Heavy Rotation is the first released album of the Indonesian idol group, JKT48, on 16 February 2013 under the label Hits Records, distributed by PT Sony Music Indonesia Tbk. The songs are recycled from the singles of AKB48 & SKE48 translated into Indonesian.

== Release ==
Heavy Rotation was released on 16 February 2013 in two versions: Type-A and Type-B. Type-A has the CD and the DVD., while Type-B has only the CD. The Type-A album extras include an original photo, handshake ticket, and special card for CD promotion. The Type-B album has a special card from special CD promo, and a "janken card".

== Track listing ==

CD
| No. | Title | Length |
|---|---|---|
| 1. | "Heavy Rotation" |  |
| 2. | "Kimi no Koto ga Suki Dakara -Karena Kusuka Dirimu-" |  |
| 3. | "Ponytail to Chou-chou -Ponytail dan Shu-shu-" |  |
| 4. | "Baby! Baby! Baby!" |  |
| 5. | "Shonichi -Hari Pertama-" |  |
| 6. | "Wasshoi J!" |  |
| 7. | "Oogoe Diamond -Teriakan Berlian-" |  |
| 8. | "Gomenne, Summer -Maafkan, Summer-" |  |
| 9. | "Namida Surprise! -Air Mata Surprise!-" |  |
| 10. | "Hikoukigumo -Jejak Awan Pesawat-" |  |

Type-A DVD
| No. | Title | Length |
|---|---|---|
| 1. | "Heavy Rotation Music Video" |  |
| 2. | "Memories – Looking Back on the 1st Year" |  |

== Trivia ==

Heavy Rotation is the 1st cover album released by JKT48 and cover song Heavy Rotation from AKB48's 19th Major Single.

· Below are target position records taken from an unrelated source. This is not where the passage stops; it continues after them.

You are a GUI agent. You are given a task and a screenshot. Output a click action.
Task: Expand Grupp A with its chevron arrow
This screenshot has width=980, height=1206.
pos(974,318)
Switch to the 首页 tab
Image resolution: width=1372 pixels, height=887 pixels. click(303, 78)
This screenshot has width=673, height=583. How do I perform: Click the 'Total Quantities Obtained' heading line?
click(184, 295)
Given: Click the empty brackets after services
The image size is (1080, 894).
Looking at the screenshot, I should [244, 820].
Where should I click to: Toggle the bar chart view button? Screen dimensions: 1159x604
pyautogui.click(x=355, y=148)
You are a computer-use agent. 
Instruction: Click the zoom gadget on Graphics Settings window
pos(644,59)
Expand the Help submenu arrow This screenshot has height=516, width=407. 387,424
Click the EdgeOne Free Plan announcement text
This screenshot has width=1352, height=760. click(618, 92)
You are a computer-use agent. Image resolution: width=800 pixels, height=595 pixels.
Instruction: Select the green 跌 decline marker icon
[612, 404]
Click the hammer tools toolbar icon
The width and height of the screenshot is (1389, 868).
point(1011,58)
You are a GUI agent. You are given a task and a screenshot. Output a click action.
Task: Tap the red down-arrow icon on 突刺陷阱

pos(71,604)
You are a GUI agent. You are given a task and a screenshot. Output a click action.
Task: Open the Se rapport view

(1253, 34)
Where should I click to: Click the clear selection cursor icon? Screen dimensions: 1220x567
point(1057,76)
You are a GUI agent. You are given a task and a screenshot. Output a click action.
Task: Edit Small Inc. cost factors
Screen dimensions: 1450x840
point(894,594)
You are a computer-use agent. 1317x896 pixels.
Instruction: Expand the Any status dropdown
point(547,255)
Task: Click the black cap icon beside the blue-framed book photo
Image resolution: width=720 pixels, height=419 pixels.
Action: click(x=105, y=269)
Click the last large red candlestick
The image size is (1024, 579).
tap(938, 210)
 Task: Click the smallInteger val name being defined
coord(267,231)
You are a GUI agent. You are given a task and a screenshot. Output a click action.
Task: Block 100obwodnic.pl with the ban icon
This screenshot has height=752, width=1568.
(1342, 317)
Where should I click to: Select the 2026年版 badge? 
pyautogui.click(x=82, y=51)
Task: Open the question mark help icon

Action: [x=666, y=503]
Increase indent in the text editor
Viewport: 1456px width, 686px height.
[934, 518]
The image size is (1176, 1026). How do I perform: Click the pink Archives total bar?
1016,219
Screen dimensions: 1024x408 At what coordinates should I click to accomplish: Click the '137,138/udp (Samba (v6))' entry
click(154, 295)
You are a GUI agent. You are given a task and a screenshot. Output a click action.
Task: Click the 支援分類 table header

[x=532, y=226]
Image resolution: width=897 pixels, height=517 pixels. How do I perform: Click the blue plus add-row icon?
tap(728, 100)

This Single features the Senbatsu elected by the fans in the 2nd Senbatsu Election, with Oshima Yuko as center of the single.
This single is by far, one of the most-promoted singles AKB48 released with all the song having some kind of tie-in, with 3 of them being of huge campaigns that were used all over Japan and other country like Indonesia and Shanghai China.